Senadores não acreditam que pedidos de prisão são suficientes para reverter impeachment; delação da Odebrecht causa apreensão

Julia Lindner, O Estado de S.Paulo

08 de junho de 2016 | 07h21

BRASÍLIA - Lideranças do PT no Senado não acreditam que a eventual prisão de líderes do PMDB seja suficiente para reverter os votos que a presidente afastada Dilma Rousseff precisa no processo de impeachment. Em tom ameno, os parlamentares evitam acusar o presidente do Senado, Renan Calheiros, e o senador Romero Jucá (PMDB-RR), mas defendem reservadamente a realização de um plebiscito para consultar a população sobre novas eleições. Esta, acreditam, seria a principal estratégia para convencer os indecisos a apoiar Dilma, além de ser uma oportunidade para a presidente afastada reconquistar legitimidade na Casa.

Para viabilizar a ideia, os congressistas precisam convencer os movimentos sociais a apoiar a consulta popular, já que acreditam que a Proposta de Emenda à Constituição (PEC) não deve surgir do partido, e sim das "ruas". Até o momento, a Central Única de Trabalhadores (CUT) seria o ponto de maior resistência, mas, segundo algumas lideranças, já estaria demonstrando sinais de que poderia endossar a ideia. Os movimentos também seriam o caminho para convencer a presidente afastada, que agora estaria vendo o assunto com maior simpatia.

Embora avaliem que o governo está enfraquecido, os petistas evitam ataques aos aliados do presidente em exercício Michel Temer. Há o temor em algumas alas da legenda de que o caso do ex-senador Delcídio Amaral, preso no ano passado, possa ter aberto precedentes para outros casos, o que seria reforçado caso o Supremo Tribunal Federal acate os pedidos de prisão da Procuradoria-geral da República (PGR). Alguns parlamentares também consideram ser muito cedo para celebrar uma vitória do partido. Eles estão receosos com o acordo de delação premiada da Odebrecht, que poderia envolver membros da sigla. 

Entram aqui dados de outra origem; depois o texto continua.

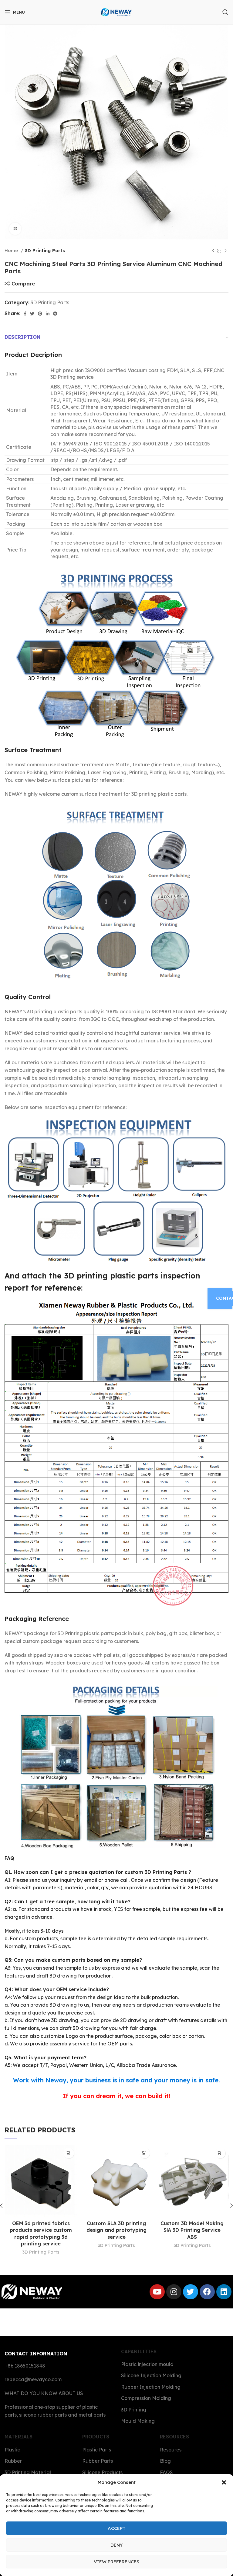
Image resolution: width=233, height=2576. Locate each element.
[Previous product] (213, 251)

A proposta do plebiscito é defendida abertamente por cerca de dez senadores "independentes" do Congresso Nacional, como o senador Cristovam Buarque (PPS-DF), que votou a favor da abertura do processo de impeachment de Dilma. Assim que soube dos pedidos de prisão de Renan e Jucá, mais cedo, ele ligou para parlamentares defendendo a ideia de novas eleições. Já os governistas são totalmente contrários à proposta. Segundo o senador Ronaldo Caiado (DEM-GO), não é possível nem se quer discutir a ideia, pois, segundo ele, antecipar ou postergar as eleições seria inconstitucional.